Radcliffe Associates, Inc., Respondent, v. Jack Greenstein, Appellant.
    First Department,
    October 18, 1948.
    
      
      Samuel Morganroth for appellant.
    
      James E. Birdsall of counsel (Warner & Birdsall, attorneys), for respondent.
   Per Curiam.

In this summary proceeding the record shows that the tenant occupied the premises from December 1, 1934, under various leases (the last in 1945) all of which specified that the property was to be used for a butcher shop only but that, nevertheless, throughout the tenancy the tenant sold substantial quantities of groceries without any objection from the landlord and the landlord was charged, owing to this lapse of time, with notice of the tenant’s conduct and with the character of his actual tenancy.

The premises were sold to the landlord petitioner in February, 1946. Rent was collected by the subsequent landlord until December 20, 1946, when notice was given to desist from selling groceries.

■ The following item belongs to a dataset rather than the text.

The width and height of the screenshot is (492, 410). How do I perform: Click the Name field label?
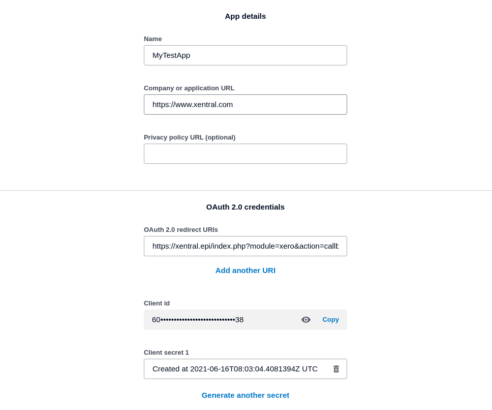(x=153, y=39)
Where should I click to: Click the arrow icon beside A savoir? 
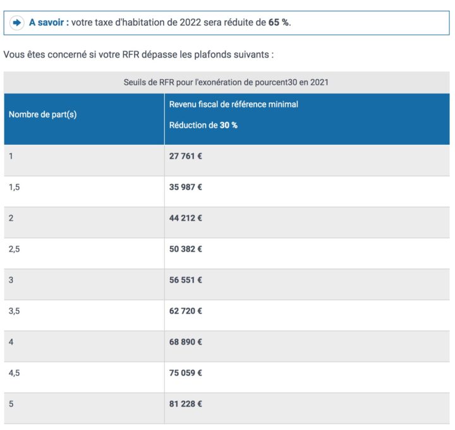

The present landlord took the premises under the conditions as to tenancy that its predecessor had established (Adams-Flanigan Co. v. Kling, 198 App. Div. 717, affd. 234 N. Y. 497; Anderson v. Conner, 43 Misc. 384.) There is, furthermore, evidence that the present landlord waived the terms of the lease since the sale of groceries was continuous, open and notorious. Evidence was admitted at the trial to establish waiver on the part of the present owner as well as of the previous owners and though no motion was made to conform the pleadings to the proof, no specific point was made that waiver by the present owner had not been pleaded. Had such objection been taken, a formal amendment could have been made. As the record stands, it is clearly established on the facts, that the present landlord itself waived any violation of the lease.

On both grounds, therefore, the determination of the Appellate Term and the final order of the Municipal Court in favor of the landlord should be reversed and the petition dismissed with costs to the tenant-appellant in all courts.

Peck, P. J., Dore, Cohn, Callahan and Shientag, JJ., concur.

Determination of the Appellate Term and final order of the Municipal Court unanimously reversed and the petition dismissed, with costs to the appellant in all courts. [See post, p. 984.]